El pie de foto que 'The Guardian' ha puesto a esta imagen de Trump con Infantino también se merece una estrella
Dice mucho más de lo que parece.

El diario británico The Guardian ha conseguido firmar uno de los pies de foto más sonados de la celebración de España como campeona del mundo. Y lo ha hecho de una forma magistral.
En una de las imágenes que ese diario ha subido a su web, aparece el presidente de Estados Unidos, Donald Trump, hablando con el presidente de la FIFA, Gianni Infantino, rodeados de confeti, justo cuando Rodri, capitán de La Roja, levantaba el trofeo de campeones.
"Gianni Infantino le explica cuidadosamente a Donald Trump que no forma parte de la selección española", ha escrito The Guardian como comentario a esa foto.
El texto viene muy al caso porque Trump entregó la copa y luego hizo todo lo posible para salir en la foto histórica, junto a los jugadores de España.
Como quien sale en la foto de otra boda
Trump se puso a hablar con Gavi y luego agarró e la cintura a Rodri. El presidente de EEUU parecía confuso o simplemente se estaba haciendo el remolón para salir en la foto.
Pero el capitán de España no estaba dispuesto a que Trump estropease una foto histórica y le ha acabado empujando levemente por la espalda para que abandonase aquel lugar para poder, así, levantar el preciado trofeo.

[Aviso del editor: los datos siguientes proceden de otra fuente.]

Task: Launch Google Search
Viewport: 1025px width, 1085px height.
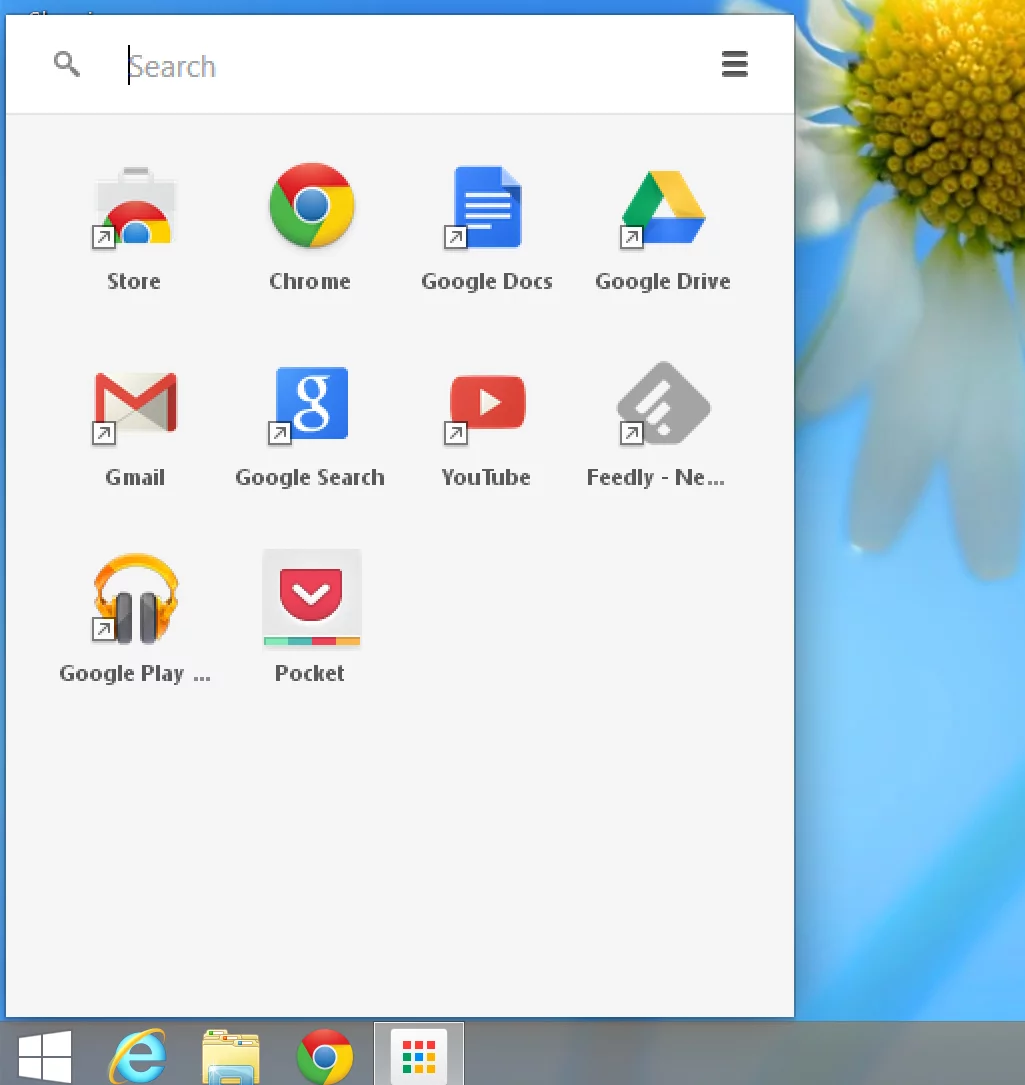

A Trump, en cualquier caso, le ha costado dios y ayuda irse de allí. Ha intentado quedarse en una esquina saludando a Pedri y finalmente ha conseguido quedarse en una esquina mientras España festejaba, como alguien que se cuela en la foto de una boda a la que no ha sido invitado.
Ya tenía precedentes
The Guardian, de hecho, ha señalado en otro titular de una noticia: "Donald Trump y Gianni Infantino fueron abucheados antes de que el presidente estadounidense intentara irrumpir en las celebraciones de España".
"Donald Trump y Gianni Infantino fueron abucheados al salir al campo para la ceremonia de entrega de premios, antes de que el presidente estadounidense intentara colarse en la fiesta de la victoria de España", dice el diario británico.
"Fue una repetición de lo ocurrido el verano pasado en el Mundial de Clubes en el mismo estadio, después de que Trump entregara el trofeo a los campeones, el Chelsea , e intentara sabotear las celebraciones, para asombro de los jugadores", recuerda.